Аполитичность, провозглашаемая серапионовцами в своих декларациях, порождала у внутренней эмиграции надежды превратить молодых талантливых писателей в своих единомышленников, на худой конец в людей, оппозиционно настроенных по отношению к художественной политике Советского государства. В «Литературных записках», где печатали их автобиографии, утверждалось: «Искусство служит самому себе, само себя ограничивая и само себя полагая». Одновременно в том же органе печатались славословия нэпу, «раскрепостившему» литературу от государства.
Часть серапионовцев прошла «штудии» мастерства под руководством Е. Замятина, которого в те годы не без основания считали их «литературным дядькой». Замятин требовал отхода от реализма, ориентировал своих питомцев на стилизацию, которой придавал самоценное значение.
27 февраля 1922 года Оргбюро ЦК РКП (б), обсудив вопрос о борьбе с мелкобуржуазной идеологией в литературно-издательской области, постановило признать необходимым поддержать издательство «Серапионовы братья», сделав при этом оговорку: при условии неучастия их в реакционных изданиях.
Группа Леф
Участники группы Леф подчеркивали, что продолжают линию футуризма и что эта линия родственна социалистической революции.
Основными членами группы Леф были В. Маяковский, Н. Асеев, О Брик, С. Третьяков, Б. Арватов, Н. Чужак, С. Кирсанов, П. Незнамов; к группе примыкали Б. Пастернак, В. Шкловский и некоторые другие. Группа издавала журнал «Леф» (1923—начало 1925 г.), позже — «Новый мир» (1927—1928).
Не подлежит сомнению искренность желания лефовцев участвовать в строительстве социалистической культуры. В условиях нэпа, острой идеологической борьбы, сказывавшейся и на расстановке творческих сил, лефовцы занимали левый фланг, вступали в контакт с пролетарскими писателями. В отличие от группировок, отстаивавших независимость искусства от политики, от государства, лефовцы охотно предлагали свою помощь советским организациям, видели в сближении искусства с политикой, в участии художника в практических делах по укреплению нового государства важнейшую черту нового искусства. В борьбе с идеологией сменовеховства, с теорией искусства для искусства им несомненно принадлежит значительная роль.

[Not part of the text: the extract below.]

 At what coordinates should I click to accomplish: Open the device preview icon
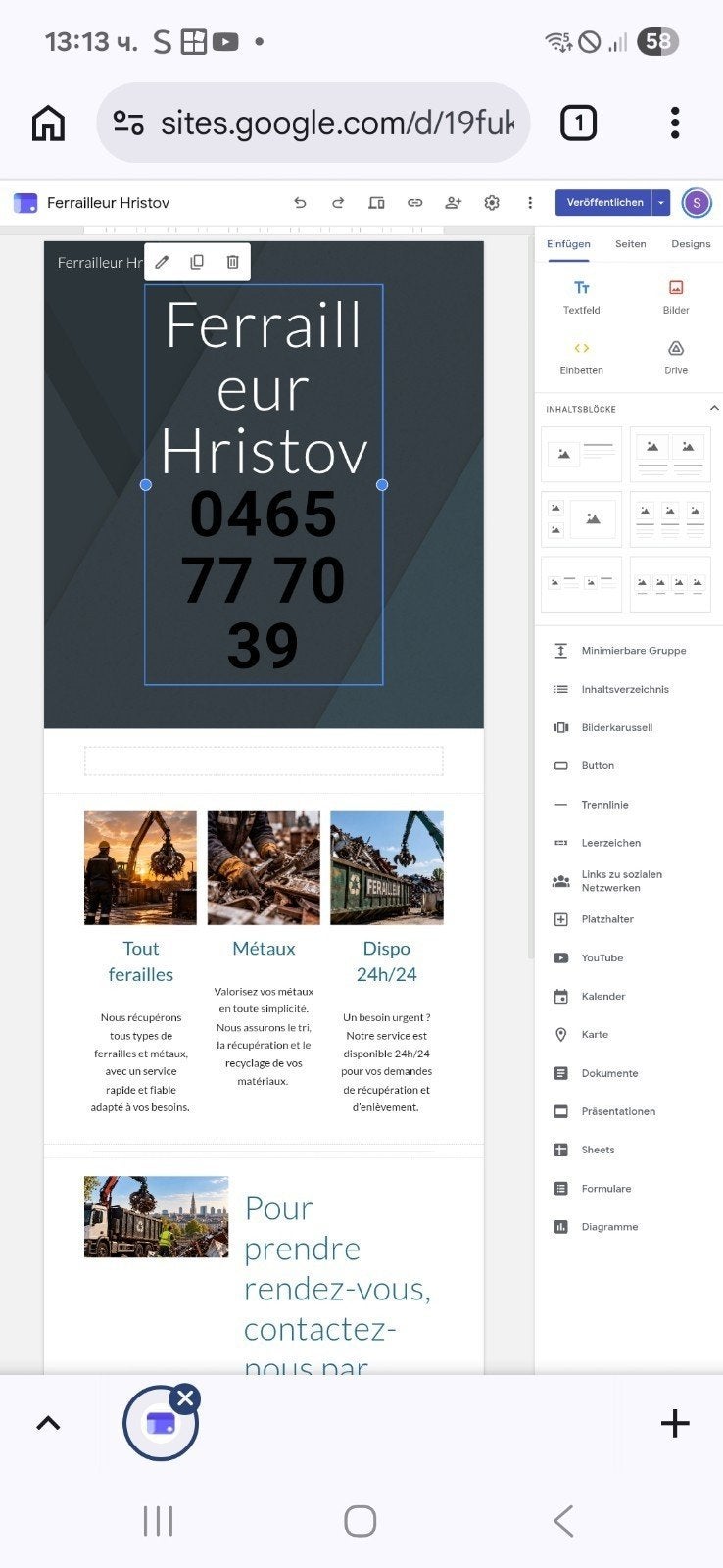376,203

В то же время стремление во что бы то ни стало сохранить верность футуризму не только отбрасывало их самих в решении ряда коренных вопросов социалистической культуры на пройденный путь, показавший свою несостоятельность, но и таило опасность для дальнейшего развития искусства, часто дискредитировало самый принцип сближения искусства с новой действительностью. Это противоречие характерно для всей деятельности Лефа, какие бы поправки в разное время ни вносились в его программу.
Один из основных лефовских лозунгов, наметившийся уже в статьях О. Брика на страницах «Искусства коммуны», звучал: «За искусство-жизнестроение». Попытки сблизить искусство с жизнью, с производством, поставить его на службу агитации и пропаганды, использовать для рекламы советских предприятий — эти формы практического («утилитарного») применения искусства, пугавшие многих писателей и художников, могли бы содействовать известному расширению сферы действия искусства, что и показали Маяковский, Асеев, художник Родченко. Но теоретикам Лефа этого было недостаточно. Лозунг «искусство-жизнестроение» был направлен против искусства как специфической отрасли человеческой деятельности.

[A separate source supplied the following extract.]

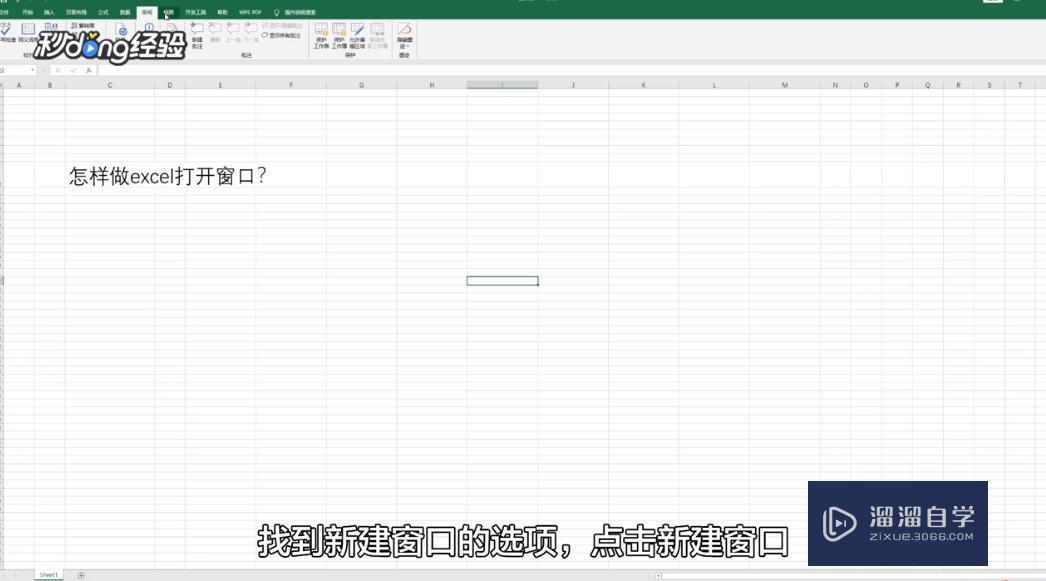Click the 隐藏墨迹 Hide Ink icon
1046x581 pixels.
click(404, 31)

Познание и отражение объявлялись особенностью «буржуазного сознания», заинтересованного в том, чтобы «обезволивать» человека, делать его пассивным, не способным преобразовать жизнь. По теории лефовцев искусство должно было строить жизнь, минуя акт познания жизни.
Поскольку познание и отражение жизни объявлялись делом реакционным, то, естественно, отвергался и принцип типизации. «Типы,— рассуждали лефовцы,— улавливались писателями буржуазного общества как следствие стихийного процесса кристаллизации характеров под давлением определенной социальной среды». Вместо типических характеров революционному художнику вменялось в обязанность создавать «обращенки», «стандарты» людей, взятых в той или иной производственной установке (С. Третьяков). Отвергались как отжившие свой век роман, поэма, драматургические жанры. Возникшие в процессе познания и отображения жизни, они, по мнению лефовцев, способны выполнить лишь функцию стока нечистот, выработанных общественным организмом в виде бытовых, этических и эстетических проблем, уже выясненных в соответствующих отраслях знания (Н. Асеев).
Короче говоря, лефовцы в отношении к художественному наследию прошлого занимали все те же нигилистические позиции, что и футуристы «первого призыва». Менялись лишь аргументы.
В одних случаях говорилось о «буржуазной» природе познавательной роли искусства и предлагалось заменить ее «организационной» точкой зрения. Решительно отвергались классики. В одну кучу сваливались «гипноз романтики», символизм, реализм, натурализм; все это якобы в равной мере мешало превращению человека в «орудие социального действия». Высокая оценка массовым читателем и зрителем реалистических произведений расценивалась как проявление «обывательской психики».
В других случаях против художественных традиций прошлого выдвигались теоретические построения формалистов из группы Опояз.
Стремление сохранять верность футуризму привело лефовцев к тому, что их понимание культуры социализма резко разошлось с ленинской программой культурного строительства. Именуя себя «оформителями коммунистического мироощущения», лефовцы заявляли: «Никакой коалиции между Лефом и старым искусством в его сегодняшнем вредоносном применении быть не может и не должно». Борьба за новое искусство, за новаторство понималась лефовцами не как развитие, обогащение уже достигнутой человечеством культуры, а как творчество на ее обломках.
Во второй половине 20-х годов лефовцы, стремясь в освоении новой действительности идти впереди, по-прежнему отстаивают нигилистические позиции в понимании новаторства, и это вскоре привело их к внутреннему расколу, к отходу от группы Маяковского.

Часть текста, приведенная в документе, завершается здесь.